The New South Wales Jewish Board of Deputies has called on Football Australia to issue lifetime bans to fans found to have displayed Nazi symbols and salutes during Saturday night’s Australia Cup final.
On Sunday, Football Australia said it will review all the video footage and images it has available from Saturday night’s Australia Cup final in Sydney after it was widely reported that some fans did the “Hitler salute”.
At Commbank Stadium, a near-record crowd of 16,461 saw Macarthur FC beat Sydney United 58 2-0.
But the match was marred by “anti-social behaviour” and eight people were ejected from the stadium during the final, Football Australia said in a statement.
According to Australian media reports, some fans chanted and booed during the Welcome To Country ceremony, a sacred indigenous tradition.
Images on social media also appeared to show Nazi salutes performed by some supporters of Sydney United 58, a club founded by Croatian immigrants in 1958.
Football Australia, the sport’s governing body, said it would hold discussions with Sydney United 58 and warned the club and individual fans could face sanctions.
Sydney United 58 did not immediately respond to CNN’s request for comment.
In its statement, Football Australia said it “strongly condemns the actions of a small minority of individuals who engage in behavior inconsistent with Football Australia’s values and wider societal expectations.”
It added: “Football Australia is today assessing all available footage and images of certain individuals which are of concern to our organization and the wider Australian football community, including the display of the ‘Hitler salute’.”
The governing body said it was “working closely” with stadium management and New South Wales Police and would take “strong and swift action.”
Darren Bark, chief executive of the NSW Jewish Board of Deputies, said in a statement to CNN: “These disgusting symbols and greetings have no place in modern Australian society.

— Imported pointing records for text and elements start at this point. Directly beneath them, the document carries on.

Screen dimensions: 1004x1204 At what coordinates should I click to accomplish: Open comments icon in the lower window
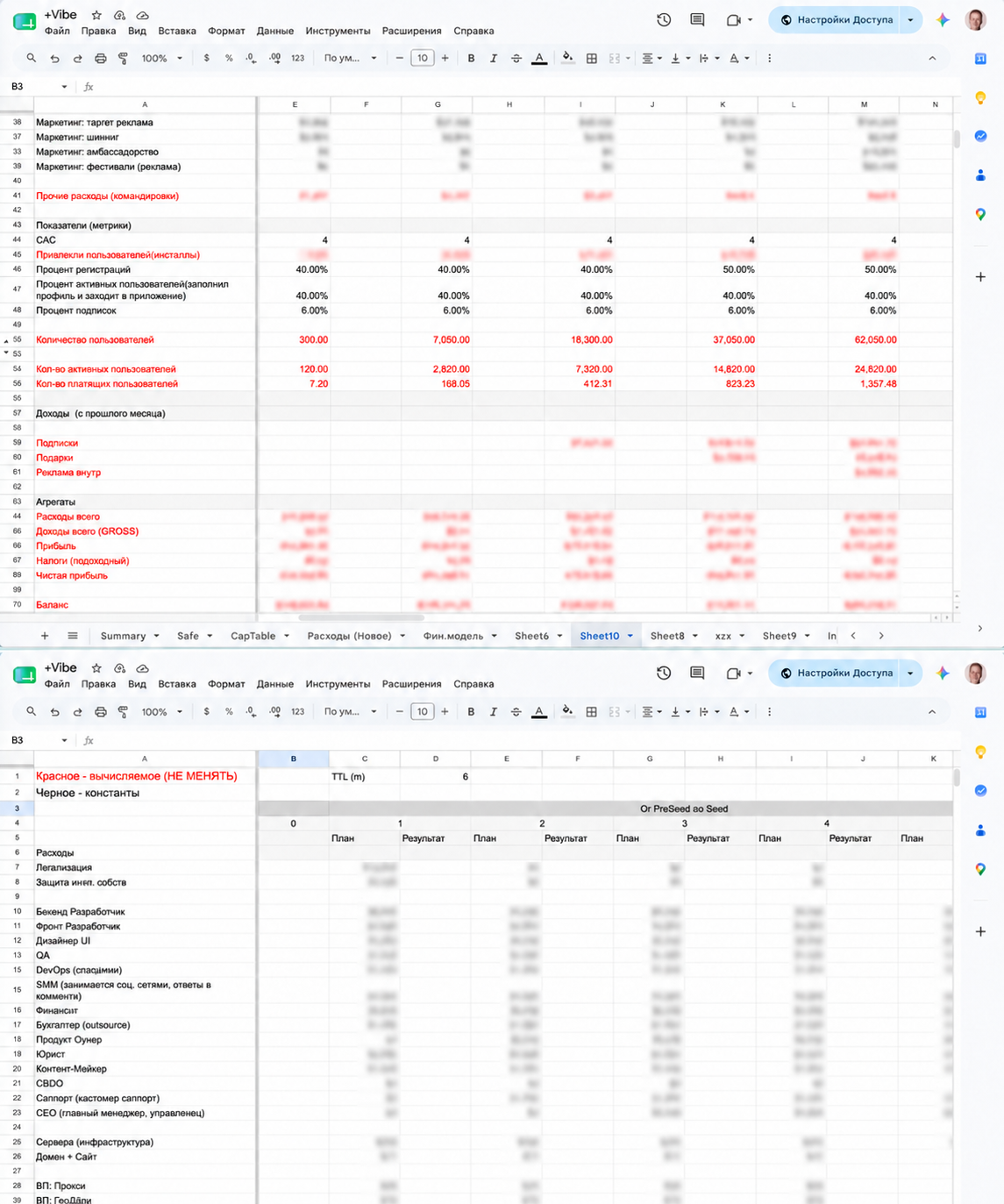tap(697, 673)
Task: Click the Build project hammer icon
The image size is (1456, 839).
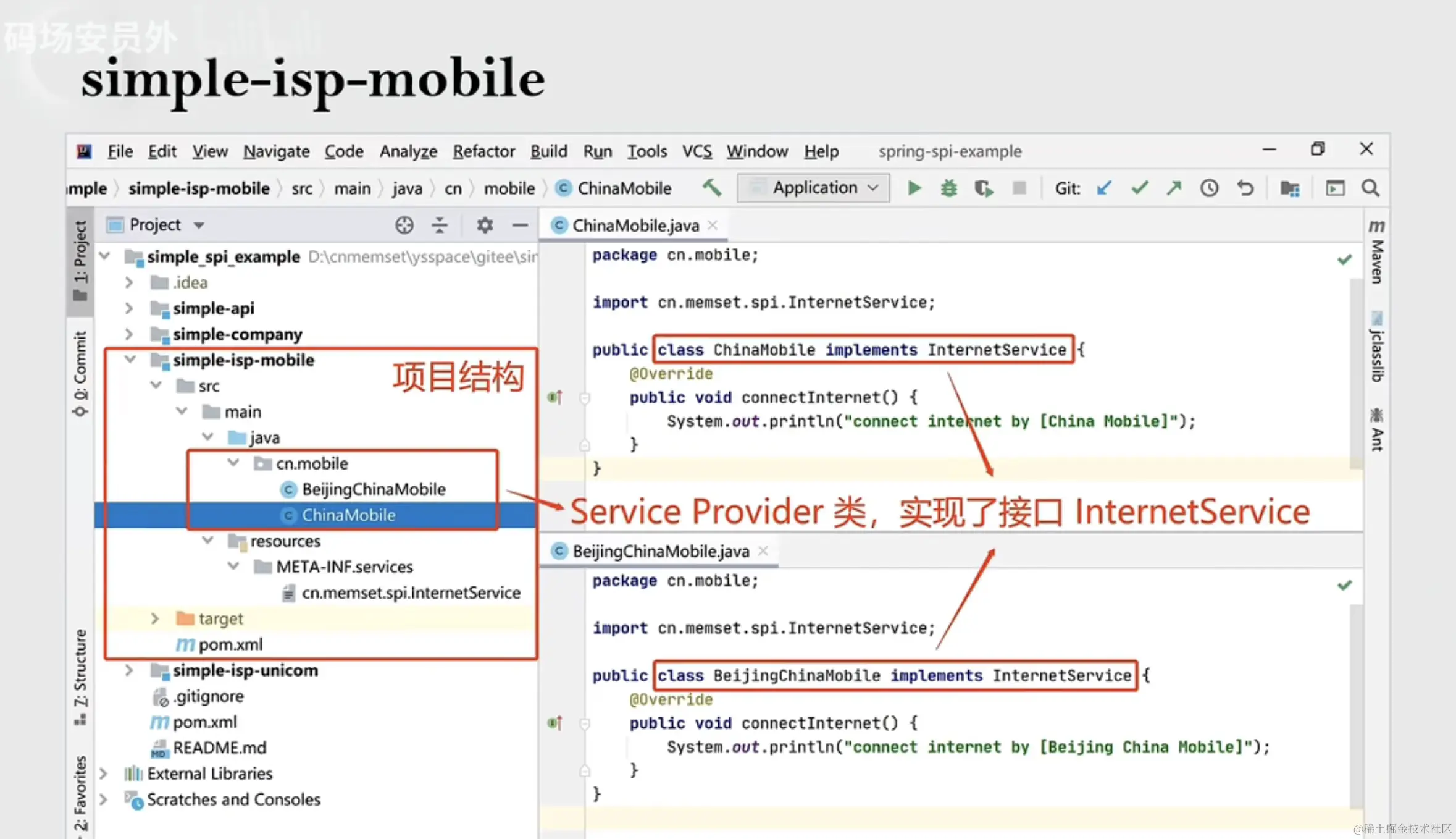Action: click(x=711, y=188)
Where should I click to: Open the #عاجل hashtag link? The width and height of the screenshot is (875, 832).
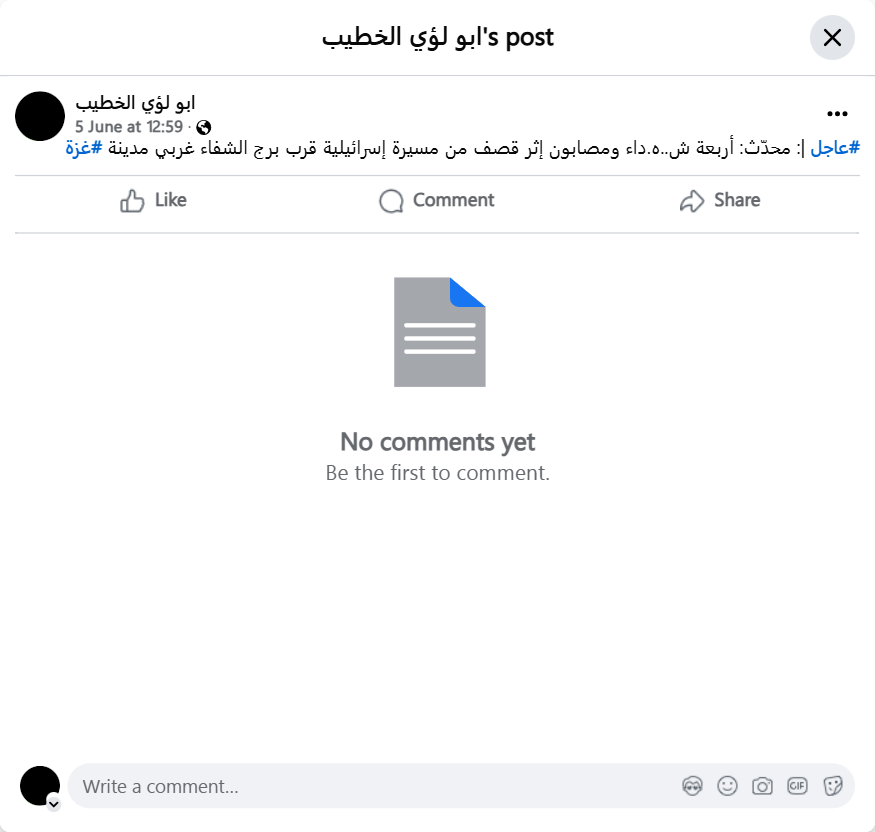835,148
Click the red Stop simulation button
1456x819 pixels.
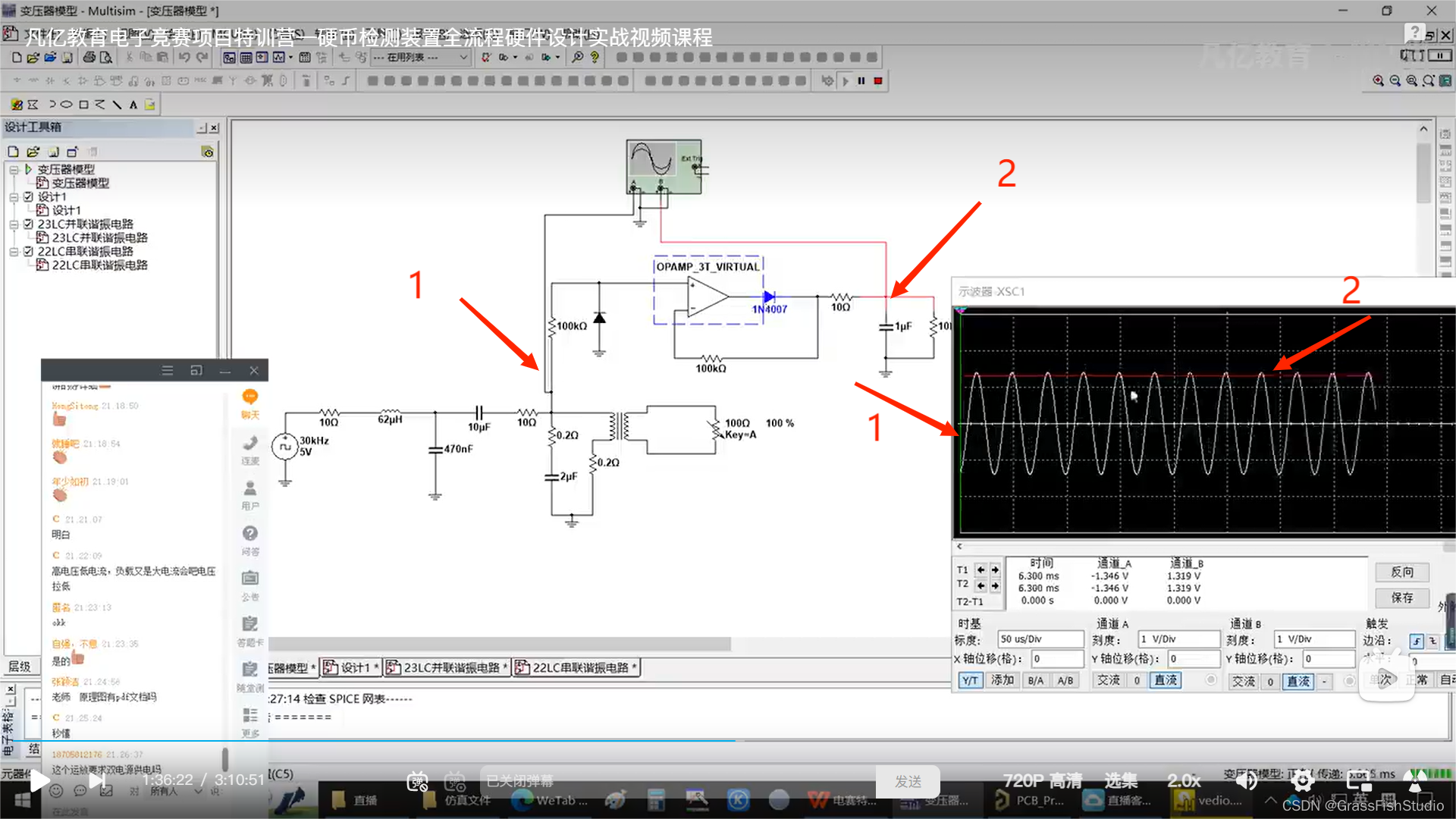(878, 81)
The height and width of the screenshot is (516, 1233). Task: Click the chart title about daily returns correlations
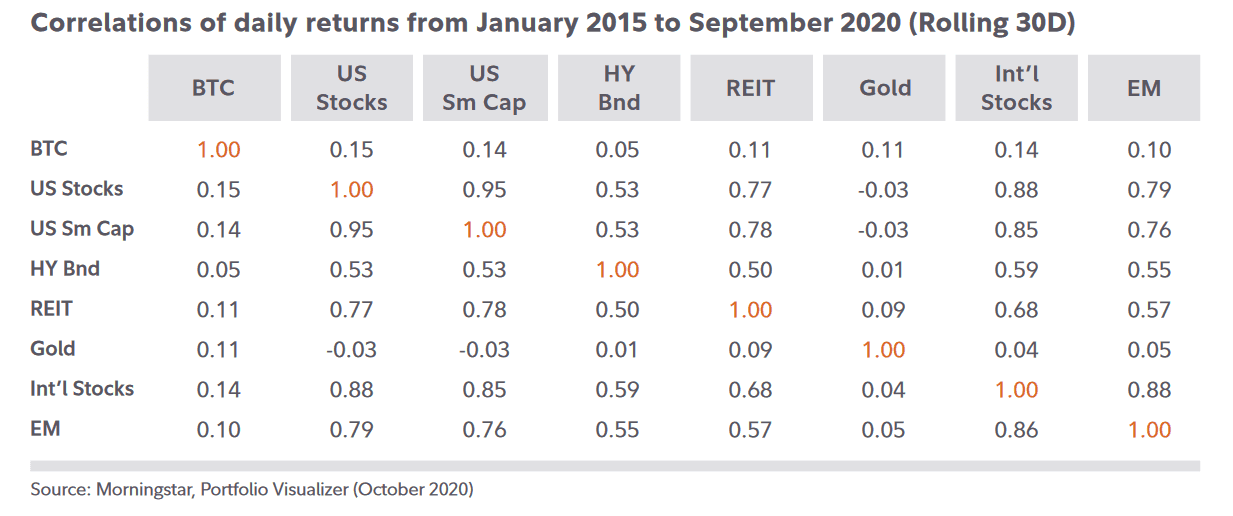point(553,24)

They represent the ultimate manifestation of evil – an evil that led to the murder of millions of innocent civilians during the Second World War, including six million Jews and thousands of Australian diggers who lost their lives fighting the Nazis during the Second World War.”
He added that the board “calls on the governing body to take strong action against any fan who participated in these acts, including the implementation of lifetime bans.”
“Football Australia should also work with Sydney United to address the worrying views held by some of its fans,” he continued.
Crowd noise during the Welcome to Country, performed by Erin Wilkins before the match, “reached unacceptable levels,” Football Australia acknowledged.
“We regret that this happened and are reviewing all available footage and audio to further analyze the incident,” it said in its statement.
“Football Australia has been in direct communication with Erin Wilkins during and since the game and will continue to receive her and the Football Australia National Indigenous Advisory Group’s guidance on this matter.”
Craig Foster, former Sydney United and Australia player, tweeted: “All involved must be held accountable, including the club.”
Football Australia co-CEOs Beau Busch and Kathryn Gill said in a statement: “On the field, the game reflected the universal values of fairness, respect and courage that should define our sport. Unfortunately, those values were shattered in the stands.”
The statement added: “Our sport must now respond and the players are required to play an important role. An effective response will not be developed by focusing on whether these actions were inflicted by a minority.”